Suppose I see that there are 3 series X,Y and Z all of which granger cause another series A. Is there any way to check which one among X,Y and Z are most useful to forecast A?
If a process has multiple causal variables rank these variables according to the decreasing order of their specific gravity which is the inverse of MFPE (multivariate final prediction error)
You should specify three regression models, with either X, Y or Z on the right hand side. Produce ex post out-of-sample forecasts for A for the desired forecasting horizon against a benchmark (for instance autoregressive model) and compare the root mean squared (or mean absolute) errors. The significance of the differences in the forecast accuracy can be investigated by various tests, including the Diebold-Mariano test. Look at the root mean squared forecast errors to decide, whether X, Y or Z is more useful for your task. The choice will be on the variable with the lowest root mean squared (mean absolute) forecast error relative to the benchmark.

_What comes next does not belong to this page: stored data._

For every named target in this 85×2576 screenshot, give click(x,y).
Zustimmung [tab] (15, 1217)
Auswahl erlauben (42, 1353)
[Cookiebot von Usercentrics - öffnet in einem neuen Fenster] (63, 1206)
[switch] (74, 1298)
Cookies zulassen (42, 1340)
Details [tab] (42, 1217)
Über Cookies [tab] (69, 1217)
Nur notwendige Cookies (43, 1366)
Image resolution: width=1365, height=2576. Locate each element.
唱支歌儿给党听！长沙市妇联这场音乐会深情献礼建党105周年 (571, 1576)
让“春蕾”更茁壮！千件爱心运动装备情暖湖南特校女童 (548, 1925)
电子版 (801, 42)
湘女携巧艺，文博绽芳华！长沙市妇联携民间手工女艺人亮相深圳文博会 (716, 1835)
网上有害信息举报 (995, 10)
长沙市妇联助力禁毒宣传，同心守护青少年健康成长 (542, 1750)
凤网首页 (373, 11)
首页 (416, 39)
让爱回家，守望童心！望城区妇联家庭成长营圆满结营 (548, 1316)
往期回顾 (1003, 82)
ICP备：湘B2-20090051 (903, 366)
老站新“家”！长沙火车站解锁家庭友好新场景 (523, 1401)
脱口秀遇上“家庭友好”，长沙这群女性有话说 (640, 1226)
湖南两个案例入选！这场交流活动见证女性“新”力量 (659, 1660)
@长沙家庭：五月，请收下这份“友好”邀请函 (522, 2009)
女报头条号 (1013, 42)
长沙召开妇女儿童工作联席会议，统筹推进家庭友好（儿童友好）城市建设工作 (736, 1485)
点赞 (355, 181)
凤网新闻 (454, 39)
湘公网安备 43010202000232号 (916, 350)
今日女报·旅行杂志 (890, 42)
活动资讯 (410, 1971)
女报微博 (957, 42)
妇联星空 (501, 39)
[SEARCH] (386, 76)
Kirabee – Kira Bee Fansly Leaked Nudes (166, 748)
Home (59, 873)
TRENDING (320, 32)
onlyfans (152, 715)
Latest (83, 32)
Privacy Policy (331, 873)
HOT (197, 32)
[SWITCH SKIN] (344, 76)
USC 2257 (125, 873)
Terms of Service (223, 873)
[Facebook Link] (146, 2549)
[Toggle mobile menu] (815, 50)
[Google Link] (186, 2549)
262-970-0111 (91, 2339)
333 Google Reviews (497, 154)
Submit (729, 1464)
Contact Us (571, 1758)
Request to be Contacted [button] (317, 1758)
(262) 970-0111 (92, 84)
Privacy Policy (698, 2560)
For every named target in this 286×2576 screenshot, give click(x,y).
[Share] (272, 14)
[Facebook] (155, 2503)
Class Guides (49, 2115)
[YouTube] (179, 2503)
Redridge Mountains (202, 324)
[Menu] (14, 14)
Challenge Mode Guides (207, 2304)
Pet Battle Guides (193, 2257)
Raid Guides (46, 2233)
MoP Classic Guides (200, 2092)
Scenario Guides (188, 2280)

Keep in mind that Granger causality is an in-sample concept, i.e. based on the in-sample fit of a regression. This does not imply anything on the forecasting performance in an out of sample exercise (which mimics the situation where the forecaster is actually in). So, probably, you should forecast A by a combination of X, Y and Z. This might deliver even more accurate forecasts than the best individual variable, be it X, Y or Z.
If all three variables are causing the fourth variable, it may not be useful to predict on the basis of a single variable since the impact of one can be offset by another. It might be a better idea to run an appropriate multiple regression equation and forecast from that.